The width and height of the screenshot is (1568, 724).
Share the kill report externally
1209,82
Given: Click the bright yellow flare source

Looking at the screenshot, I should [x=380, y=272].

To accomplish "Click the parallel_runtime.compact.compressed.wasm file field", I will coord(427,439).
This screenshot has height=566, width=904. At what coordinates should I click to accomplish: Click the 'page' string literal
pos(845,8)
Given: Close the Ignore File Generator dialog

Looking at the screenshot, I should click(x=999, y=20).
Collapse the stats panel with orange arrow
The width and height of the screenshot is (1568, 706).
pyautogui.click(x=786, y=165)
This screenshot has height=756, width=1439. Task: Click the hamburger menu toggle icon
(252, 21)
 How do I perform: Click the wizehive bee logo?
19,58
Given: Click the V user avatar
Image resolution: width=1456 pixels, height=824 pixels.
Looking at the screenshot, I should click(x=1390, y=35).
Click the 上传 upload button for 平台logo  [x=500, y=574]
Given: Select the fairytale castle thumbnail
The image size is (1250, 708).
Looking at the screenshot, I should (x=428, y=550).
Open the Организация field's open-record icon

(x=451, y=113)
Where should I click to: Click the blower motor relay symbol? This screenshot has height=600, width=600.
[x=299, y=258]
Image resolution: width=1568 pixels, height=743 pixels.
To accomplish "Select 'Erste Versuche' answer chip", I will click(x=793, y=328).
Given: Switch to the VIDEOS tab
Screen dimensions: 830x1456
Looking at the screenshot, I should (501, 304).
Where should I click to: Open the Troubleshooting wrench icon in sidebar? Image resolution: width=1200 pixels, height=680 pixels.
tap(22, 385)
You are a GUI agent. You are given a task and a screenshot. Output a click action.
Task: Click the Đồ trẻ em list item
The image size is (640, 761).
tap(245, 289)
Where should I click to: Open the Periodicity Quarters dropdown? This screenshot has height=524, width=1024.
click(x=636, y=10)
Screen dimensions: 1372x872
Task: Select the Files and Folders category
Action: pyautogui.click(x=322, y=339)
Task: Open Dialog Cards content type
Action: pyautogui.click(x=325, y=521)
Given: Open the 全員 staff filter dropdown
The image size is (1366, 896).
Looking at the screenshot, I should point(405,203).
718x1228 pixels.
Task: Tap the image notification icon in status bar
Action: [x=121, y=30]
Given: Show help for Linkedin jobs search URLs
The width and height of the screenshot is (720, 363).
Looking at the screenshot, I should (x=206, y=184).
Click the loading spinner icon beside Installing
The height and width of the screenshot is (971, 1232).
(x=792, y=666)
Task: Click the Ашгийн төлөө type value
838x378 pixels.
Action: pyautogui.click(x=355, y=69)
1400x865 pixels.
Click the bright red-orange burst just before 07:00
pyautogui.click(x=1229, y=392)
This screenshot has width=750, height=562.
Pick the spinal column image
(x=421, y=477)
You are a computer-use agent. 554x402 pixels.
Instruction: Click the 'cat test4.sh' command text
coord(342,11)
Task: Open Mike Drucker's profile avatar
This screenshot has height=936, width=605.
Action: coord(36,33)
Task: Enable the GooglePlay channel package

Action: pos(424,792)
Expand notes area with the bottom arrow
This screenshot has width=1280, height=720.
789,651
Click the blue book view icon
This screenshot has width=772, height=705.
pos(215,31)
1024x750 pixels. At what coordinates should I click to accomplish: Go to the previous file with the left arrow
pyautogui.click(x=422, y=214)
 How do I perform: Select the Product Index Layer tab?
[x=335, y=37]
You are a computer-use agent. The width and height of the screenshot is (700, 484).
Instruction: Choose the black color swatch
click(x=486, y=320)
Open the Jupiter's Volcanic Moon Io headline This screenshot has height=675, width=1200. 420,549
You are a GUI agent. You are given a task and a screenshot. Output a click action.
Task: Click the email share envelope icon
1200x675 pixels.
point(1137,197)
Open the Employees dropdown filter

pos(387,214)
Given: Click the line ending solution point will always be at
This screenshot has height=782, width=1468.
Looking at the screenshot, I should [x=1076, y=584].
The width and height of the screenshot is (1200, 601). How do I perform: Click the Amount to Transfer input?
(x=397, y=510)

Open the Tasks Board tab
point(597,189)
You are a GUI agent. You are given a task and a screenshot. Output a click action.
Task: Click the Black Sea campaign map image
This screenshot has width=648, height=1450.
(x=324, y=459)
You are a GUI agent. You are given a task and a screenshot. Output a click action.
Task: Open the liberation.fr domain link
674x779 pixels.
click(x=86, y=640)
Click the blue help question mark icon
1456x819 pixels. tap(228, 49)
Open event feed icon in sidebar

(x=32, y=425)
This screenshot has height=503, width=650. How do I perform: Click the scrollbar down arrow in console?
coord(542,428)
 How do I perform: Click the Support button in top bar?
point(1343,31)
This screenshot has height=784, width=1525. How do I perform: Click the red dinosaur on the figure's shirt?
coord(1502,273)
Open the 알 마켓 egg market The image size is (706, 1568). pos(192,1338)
====
__Written instruction__
Transcribe verbatim the lines of the entries above, from the line containing "Click the blue help question mark icon" through the last line of the entries, both ends included.

__Output for this task__
Click the blue help question mark icon
1456x819 pixels. tap(228, 49)
Open event feed icon in sidebar

(x=32, y=425)
This screenshot has height=503, width=650. How do I perform: Click the scrollbar down arrow in console?
coord(542,428)
 How do I perform: Click the Support button in top bar?
point(1343,31)
This screenshot has height=784, width=1525. How do I perform: Click the red dinosaur on the figure's shirt?
coord(1502,273)
Open the 알 마켓 egg market The image size is (706, 1568). pos(192,1338)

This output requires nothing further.